Mr. & Mrs. Smith is a total reverse of the 2005 film

Clarisse Loughrey’s Show of the Week column, published every Friday, spotlights a new show to watch or skip. This week: Mr. & Mrs. Smith, a new take on the 2005 married spies film.

A spy narrative, most of the time, is an invitation to watch hot people work with efficiency. While 2005’s Mr. & Mrs. Smith had its off-camera diversions, the real on-camera pleasure was watching Angelina Jolie and Brad Pitt fire off guns and one-liners, playing people you’d stare at from across a bar but carve out your own kidneys before you’d ever approach. The new, modernised Mr. & Mrs. Smith, co-created by Donald Glover and Francesca Sloane (and, previously, Phoebe Waller-Bridge, before she left due to creative differences), leans into and fights actively against this brand of comfort culture. It’s a smart and sexy show for a while. Then, it gets a little depressing. Such is the modern age.

Our new agents-in-love, Jane (Maya Erskine) and John Smith (Glover), have a real millennial brand of charisma – casual but intense, white-hot not in how they bicker, but in the inane conversations they have folded in between the duvets. It’s a total reverse of the original, Doug Liman-directed, Simon Kinberg-written film. Here, Jane and John aren’t wholesome suburbanites unaware that their lover is actually a spy working for a rival agency, but complete strangers.

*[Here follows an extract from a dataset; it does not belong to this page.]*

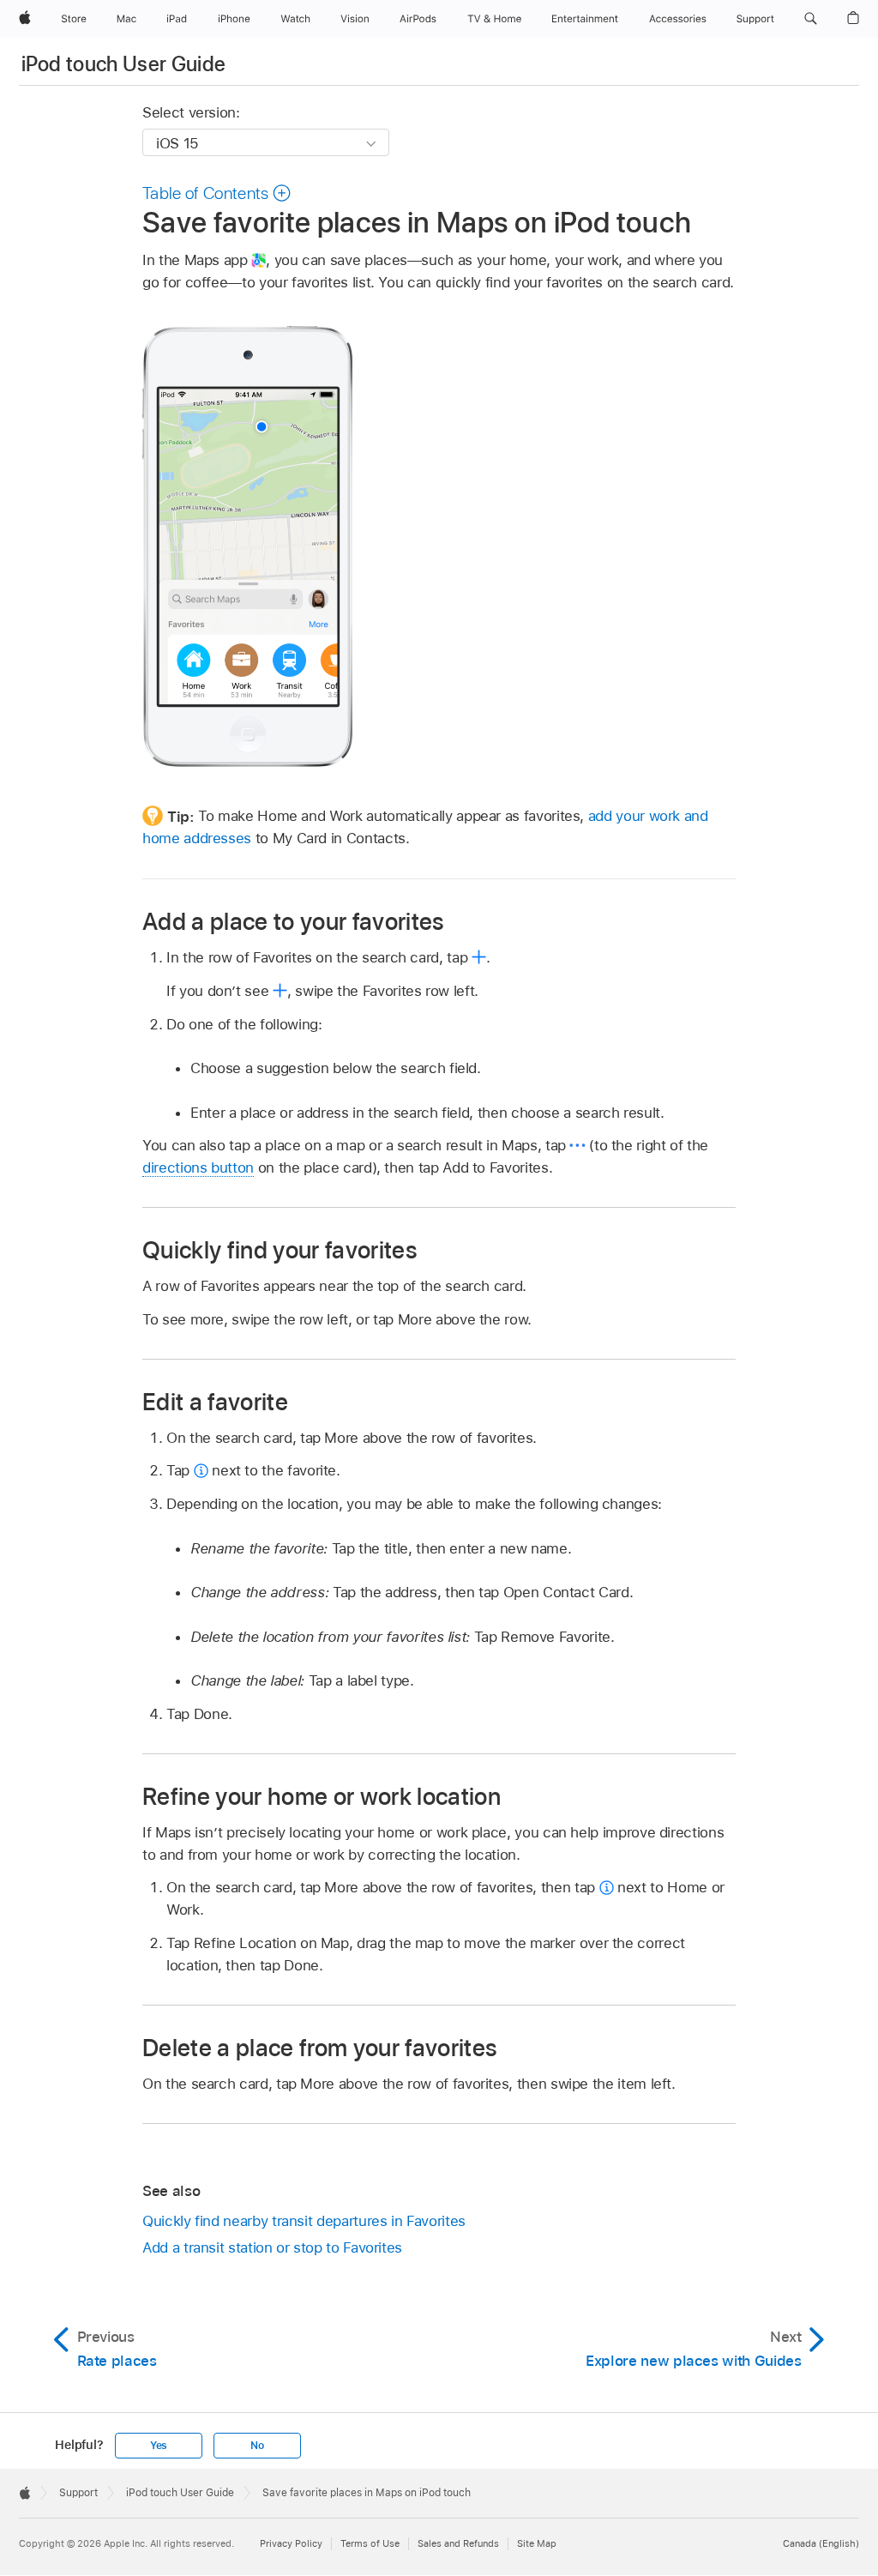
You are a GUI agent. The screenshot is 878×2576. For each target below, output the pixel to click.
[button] (810, 19)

We walk with them through the recruitment process, which seems uncannily like a dating service, and find the pair shacked up together in an enviable New York brownstone with instructions to act out marital bliss. It’s the plot of every other piece of fan fiction, given an irresistibly cool makeover by the people behind Atlanta, where the punchline is that these two still fall in and out of love like ordinary people. It’s only that their brand of chat-up line tends to be, “Have you ever killed anyone?”

It’s fun, at first – really fun, especially when the cavalcade of celebrity cameos rock up. But, inevitably, all the old, familiar arguments start to bubble up: children, professional and romantic jealousy, home ownership, getting interrupted in the middle of sex by a cranky Ron Perlman, who you’ve just kidnapped, because he’s wandered into view and mumbled like a toddler, “I just threw up”.

And, suddenly, everyone starts to sound like a therapist. Jane and John’s elusive superior, referred to only as “Mr Hihi”, talks like a therapist. All their targets talk like therapists. Their therapist (understandably) talks like a therapist. Mr. & Mrs. Smith becomes one, long, circulatory emotion dump. In short, she’s elusive, and that makes him feel insecure, especially when the whole “we murder for work” element suggests she might fatally betray him at any given moment. He’s so insecure, meanwhile, that every interaction he has in life seems to play out like a power struggle, whether he’s hanging out with the guys or on a double date with another, more glamorous couple.

It’s probably worth noting here that Jane and John are fairly terrible spies. They talk openly about their plans, within earshot of the unconsenting public; are so easily distracted by idle talk that they’ll lose sight of the people they’re meant to be tracking; and are far too mumblecore in approach to have mastered the art of seduction. That’s part of the subversion, presumably – that aspirational, fantasy way of life stripped down to the mundane. But it’s a somewhat miserable way to go about it, really. If these two individuals, in the most adrenaline-fuelled career there is, still end up going through the motions of love, then what hope is there for the rest of us? Are we all really that boring?